Begin Raw records

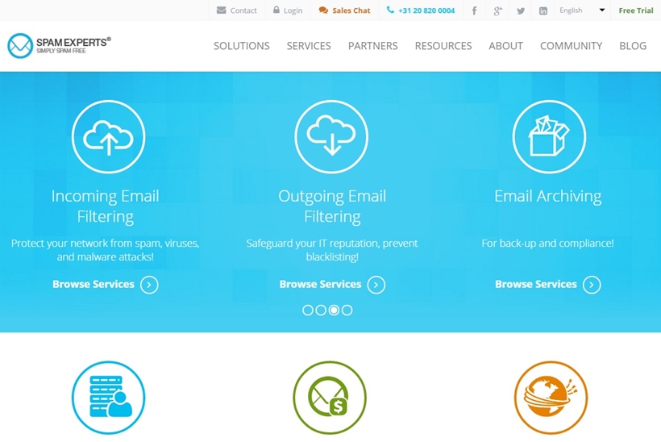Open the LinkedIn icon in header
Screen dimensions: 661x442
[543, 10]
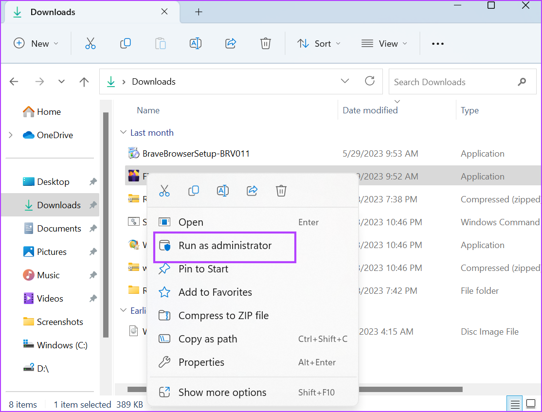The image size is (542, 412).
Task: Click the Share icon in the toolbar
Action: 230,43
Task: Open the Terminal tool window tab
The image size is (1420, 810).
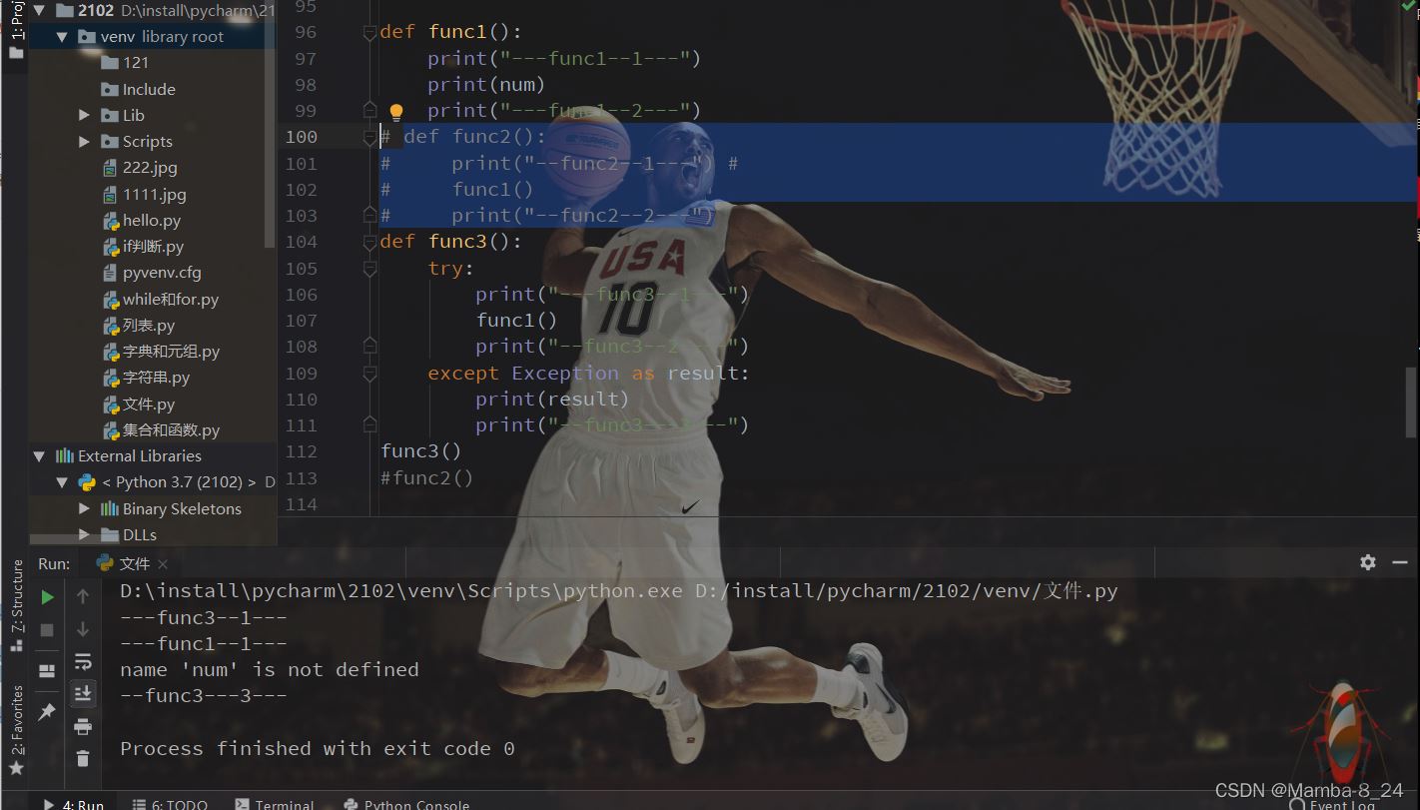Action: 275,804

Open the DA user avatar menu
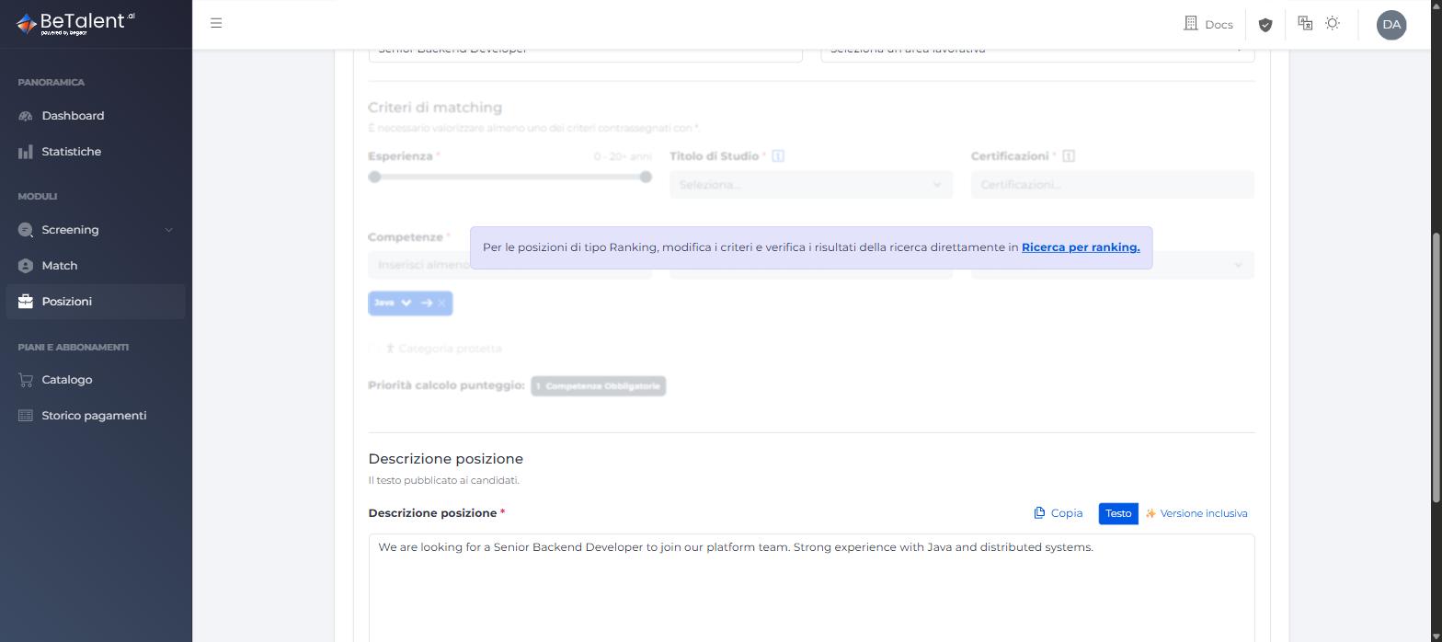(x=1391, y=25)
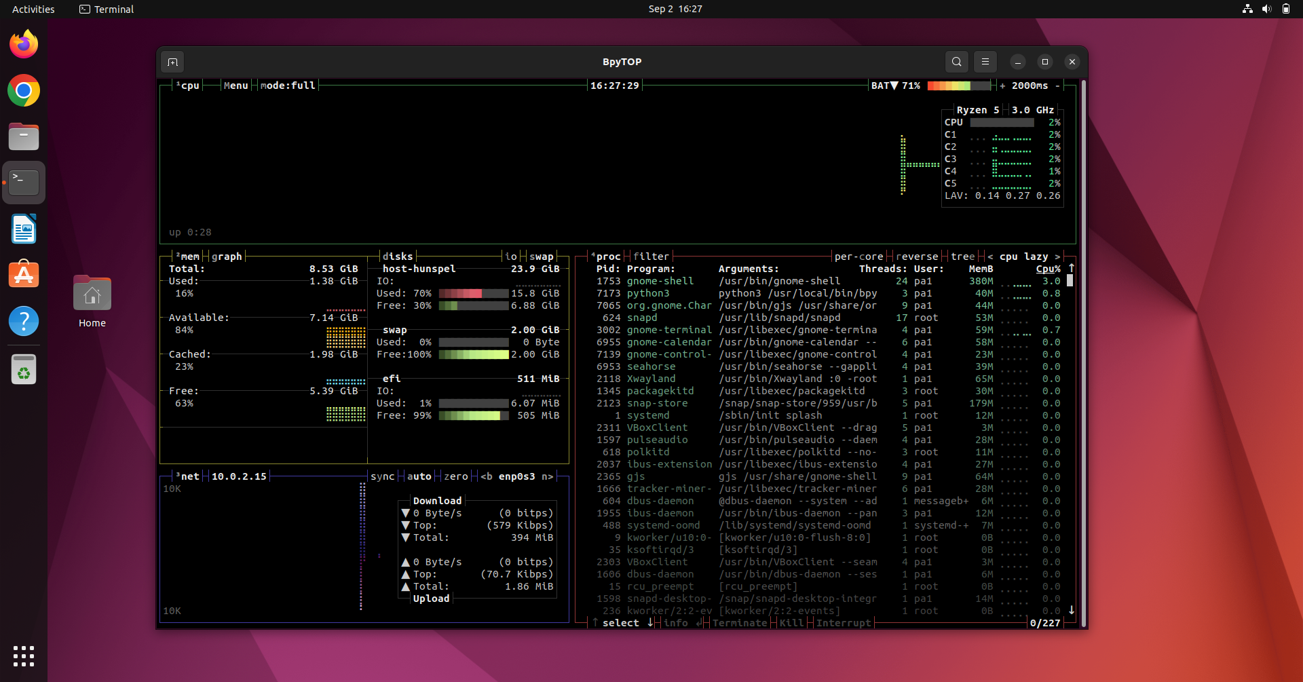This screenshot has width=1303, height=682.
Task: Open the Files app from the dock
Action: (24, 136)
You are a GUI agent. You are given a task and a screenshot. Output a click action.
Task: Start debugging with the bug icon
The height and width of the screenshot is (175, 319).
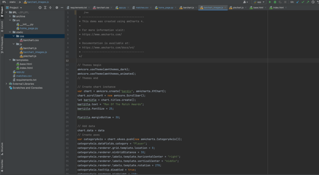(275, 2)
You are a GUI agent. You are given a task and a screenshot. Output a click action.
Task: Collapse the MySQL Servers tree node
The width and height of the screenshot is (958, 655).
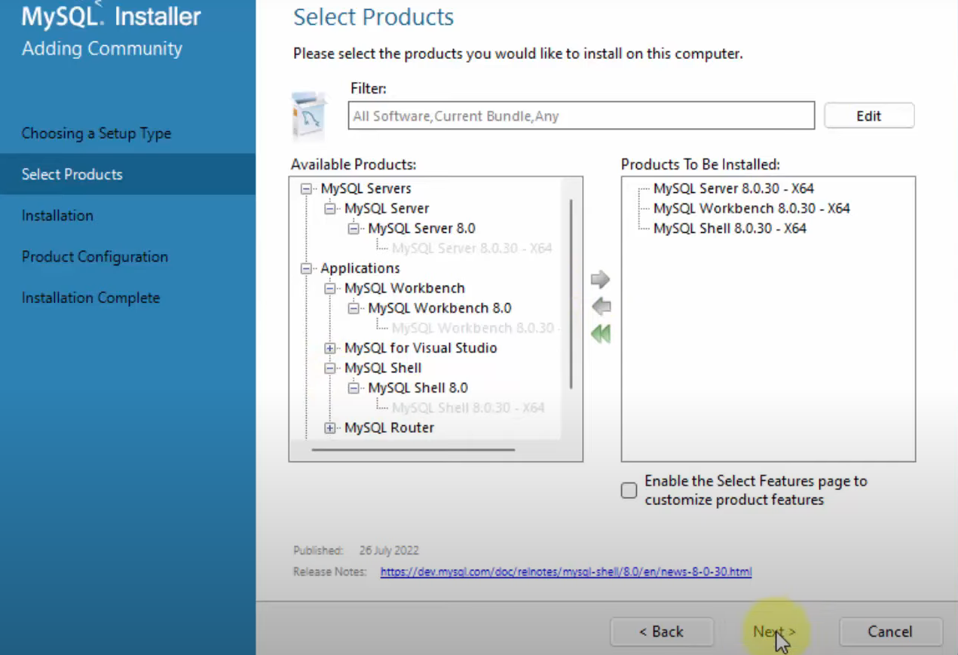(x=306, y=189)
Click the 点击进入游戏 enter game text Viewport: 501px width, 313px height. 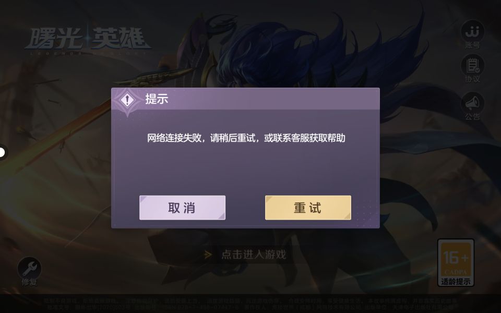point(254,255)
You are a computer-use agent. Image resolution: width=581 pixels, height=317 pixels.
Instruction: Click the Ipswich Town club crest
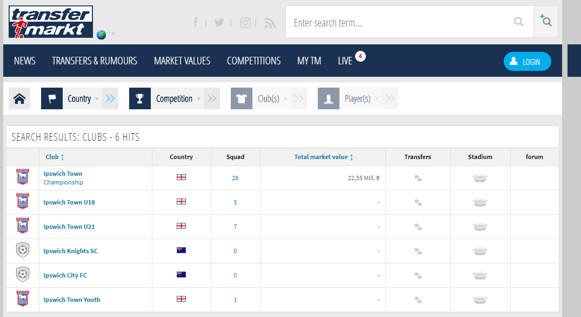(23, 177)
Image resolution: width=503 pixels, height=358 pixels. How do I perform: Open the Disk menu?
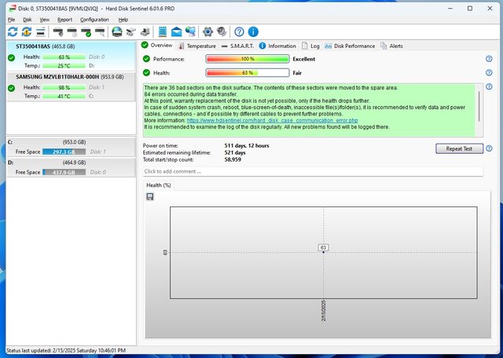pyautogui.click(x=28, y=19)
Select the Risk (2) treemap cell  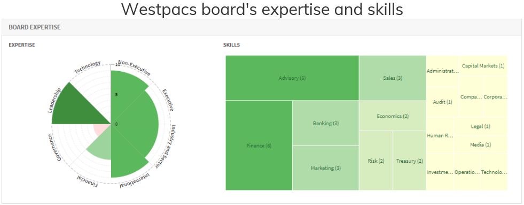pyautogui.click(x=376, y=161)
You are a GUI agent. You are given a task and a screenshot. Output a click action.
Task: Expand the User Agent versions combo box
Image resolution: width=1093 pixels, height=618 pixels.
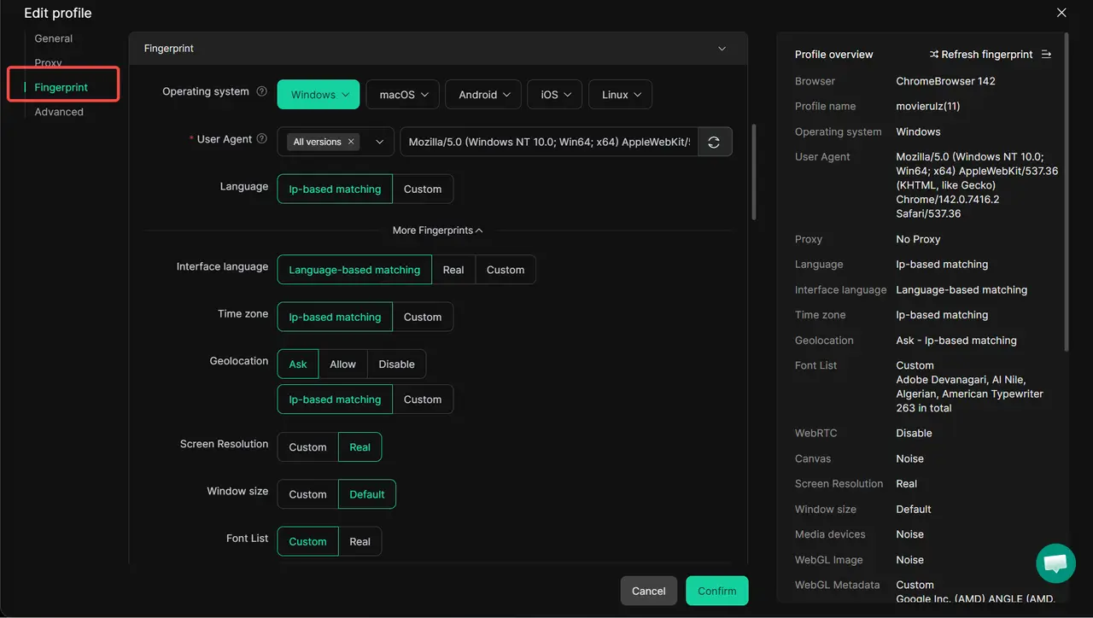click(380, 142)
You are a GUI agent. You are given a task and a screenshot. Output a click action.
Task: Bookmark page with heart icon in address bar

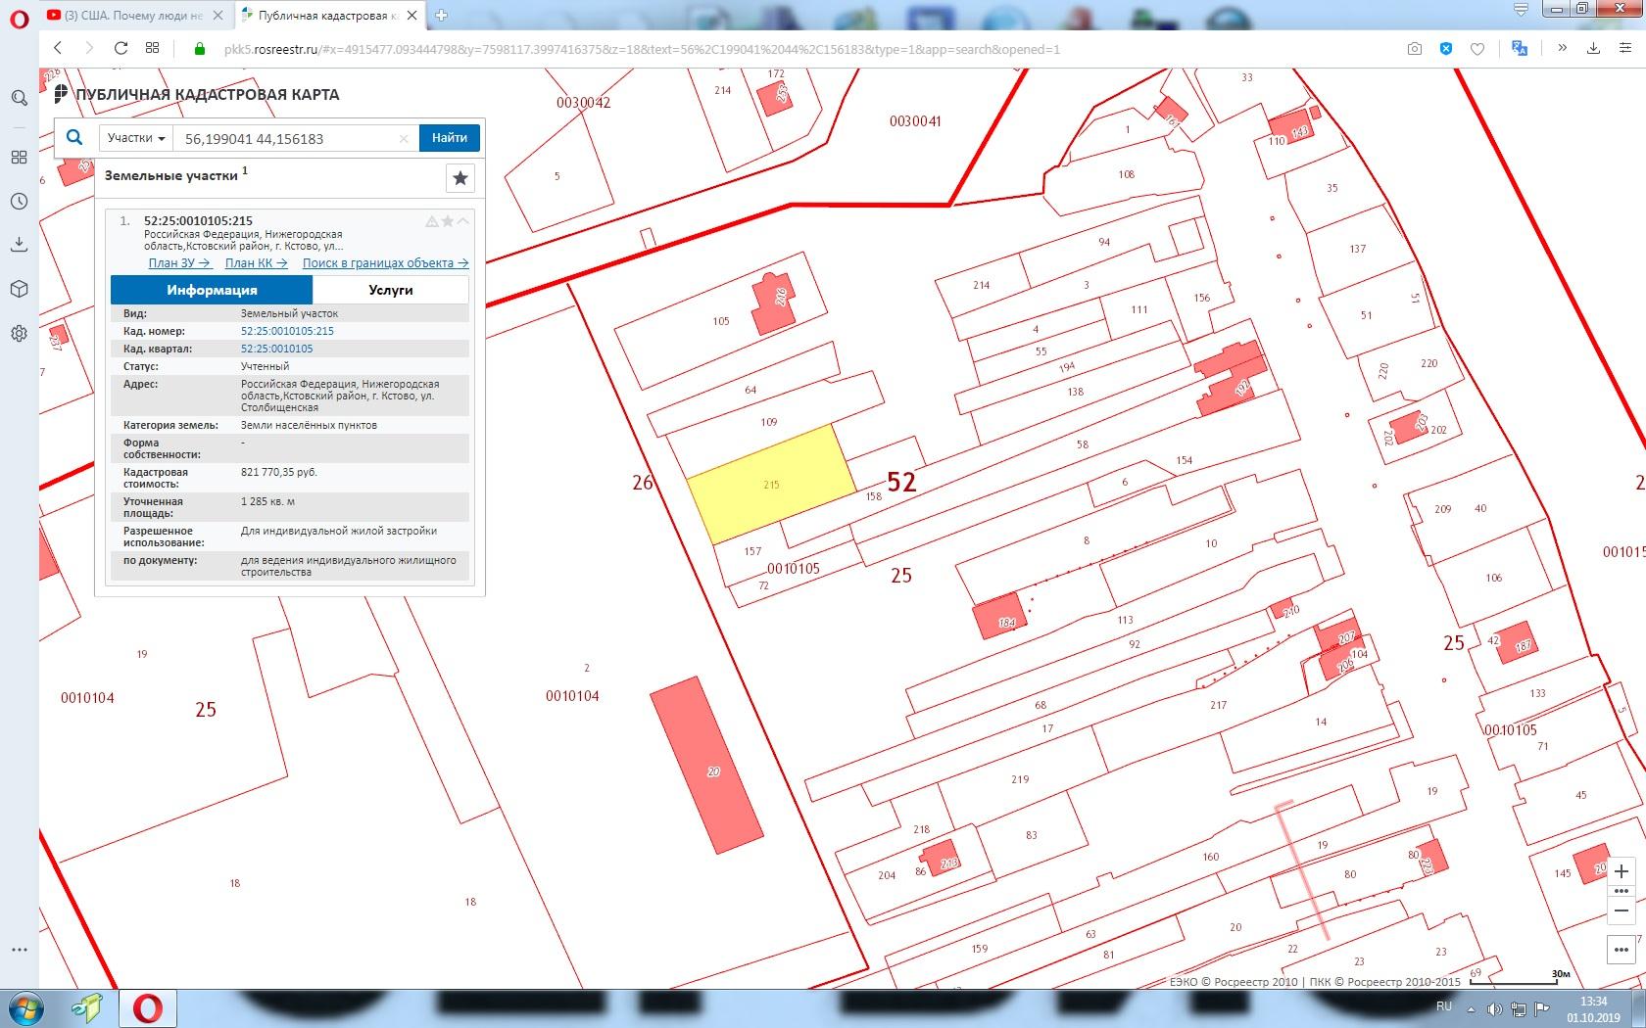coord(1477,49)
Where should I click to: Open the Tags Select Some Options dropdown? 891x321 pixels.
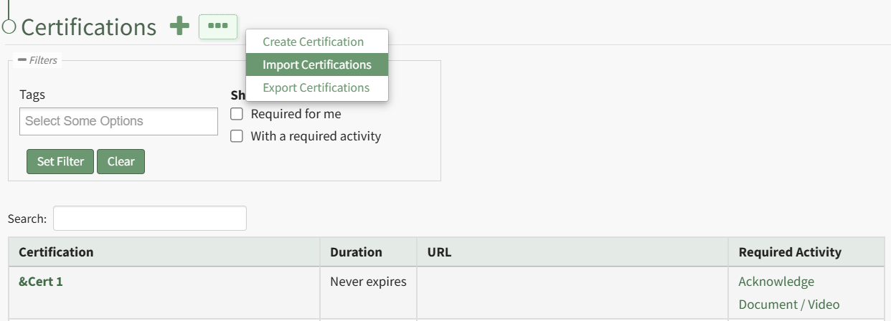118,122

End Raw records

§ **What you need to do**:
Express the listing as a JSON list of strings, one string per line, starting at the beginning of the listing and ending at the line that contains "Action: (24, 136)". Omit blank lines and leave out the pictures.

§ **Result for this exercise**:
[
  "Open the LinkedIn icon in header",
  "Screen dimensions: 661x442",
  "[543, 10]",
  "The image size is (542, 412).",
  "Task: Click the Share icon in the toolbar",
  "Action: 230,43",
  "Task: Open the Terminal tool window tab",
  "The image size is (1420, 810).",
  "Action: 275,804",
  "Open the DA user avatar menu",
  "(x=1391, y=25)",
  "This screenshot has width=1303, height=682.",
  "Task: Open the Files app from the dock",
  "Action: (24, 136)"
]